Les empreintes digitales sont en effet faciles à reproduire, soit naturellement en sectionnant les doigts des personnes dont on cherche à usurper l'identité, soit en reproduisant les empreintes à l'aide d'un doigt artificiel fabriqué à l'aide de gélatine et de silicone (voir à cet effet la communication de Tsutomo Matsumoto, chercheur à l'Université de Yokohama).
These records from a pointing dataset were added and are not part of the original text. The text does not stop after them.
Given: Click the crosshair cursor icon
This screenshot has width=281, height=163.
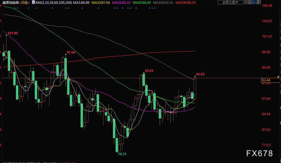Looking at the screenshot, I should [x=246, y=2].
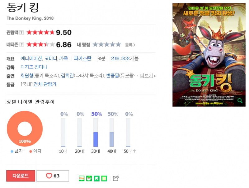
Task: Click the red 다운로드 button
Action: (x=21, y=176)
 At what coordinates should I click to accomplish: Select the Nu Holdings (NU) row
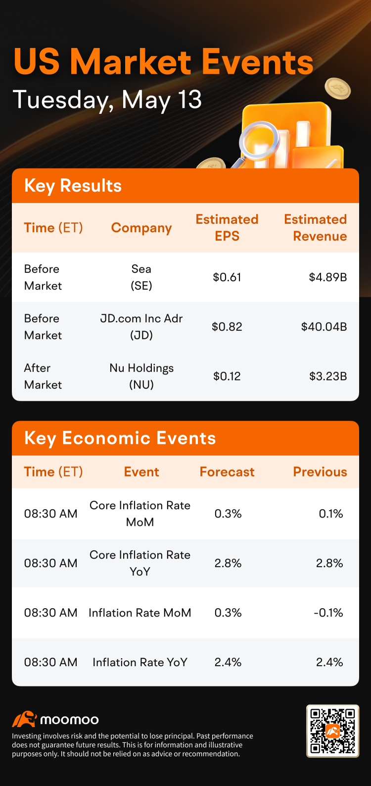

La reconnaissance faciale en deux dimensions (largeur et hauteur du visage) souffre d'imprécision en cas d'éclairage défaillant, et peut difficilement différencier les postiches (lunettes, fausses moustaches, perruques...) des attributs naturels d'un visage.

Le chercheur de l'Université du Michigan Anil K. Jain propose dans ce contexte de généraliser le concept de multibiométrie, qui s'appuie sur une combinaison de plusieurs méthodes afin d'augmenter le taux d'identification formel et de réduire à moins de 1% le taux d'erreur.
Jain utilise principalement trois sources d'informations: la biométrie "douce" qui travaille à partir de critères ne permettant pas d'établir l'identité d'une personne, mais de préciser celle-ci en cas de doute. On fait allusion ici à des caractéristiques telles que la taille, le poids, le genre, la couleur des yeux ou des cheveux. En deuxième lieu, on procède à une reconnaissance faciale en 3 dimensions en ajoutant la profondeur, qui rend toute tentative de déguisement plus facilement décelable. Enfin, on ne se limite pas aux empreintes digitales, mais on combine celles-ci avec une analyse des dimensions de la main (la communication complète et technique d'Anil Jain peut être téléchargée ici). D'autres applications pourraient également inclure la reconnaissance vocale.

04 avril 2006

La recherche sur les armes électromagnétiques

Le blog Defense Tech a publié il y a quelques semaines une note faisant le point sur les recherches de l'armée américaine portant sur les armes moins létales, c'est-à-dire des armes qui en théorie ne mettent pas en danger la vie de ceux contre qui elles sont dirigées. Ces armes sont principalement développées afin d'être utilisées dans des environnements urbains où il est difficile de différencier les combattants des civils. On évoque également leur usage dans les opérations de maintien de l'ordre et le marché pour ces équipements concerne aussi bien les forces armées que les services de police.

Deux technologies semblent actuellement intéresser la Marine américaine: les armes qui émettent des micro-ondes et les lasers. Ces deux armes produisent des rayonnements pouvant être dirigés vers des individus chez qui elles vont provoquer de vives sensations de douleur, assimilées par le cerveau à des brûlures. Les rayons n'endommagent pas l'épiderme à proprement parler, mais activent les terminaisons nerveuses chargées de transmettre au cerveau des informations telles que la chaleur, la pression, le froid... Les chercheurs affirment même que des sensations visuelles, orlfactives ou sonores désagréables pourraient être stimulées par l'intermédiaire de ces rayonnements, dans le but de désorienter ou de paralyser la personne visée.

Ce type de recherches pose évidemment de nombreux problèmes éthiques: Tout d'abord, les recherches préliminaires restent muettes sur les séquelles à long terme pouvant résulter d'une exposition à ces armes. Si des séquelles physiques semblent peu probables, les dommages potentiels permanents causés au système nerveux et les traumatismes psychologiques qu'ils pourraient entraîner sont méconnus. Certains chercheurs dont les travaux sur la douleur sont utilisés pour développer ces armes s'élèvent également contre la dénaturation de ceux-ci. Enfin, de telles armes constitueraient un outil de torture idéal, ne laissant aucune trace sur le corps mais pouvant entraîner une souffrance insupportable.